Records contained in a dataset
+===+

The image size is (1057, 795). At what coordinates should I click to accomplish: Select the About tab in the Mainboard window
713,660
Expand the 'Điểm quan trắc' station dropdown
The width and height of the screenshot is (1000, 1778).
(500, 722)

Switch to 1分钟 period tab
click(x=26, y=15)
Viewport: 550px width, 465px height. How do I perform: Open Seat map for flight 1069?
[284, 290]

+===+

All of the data above needs to be transcribed verbatim.

Finished exercise
The image size is (1057, 795). At what coordinates should I click to accomplish: Select the About tab in the Mainboard window
713,660
Expand the 'Điểm quan trắc' station dropdown
The width and height of the screenshot is (1000, 1778).
(500, 722)

Switch to 1分钟 period tab
click(x=26, y=15)
Viewport: 550px width, 465px height. How do I perform: Open Seat map for flight 1069?
[284, 290]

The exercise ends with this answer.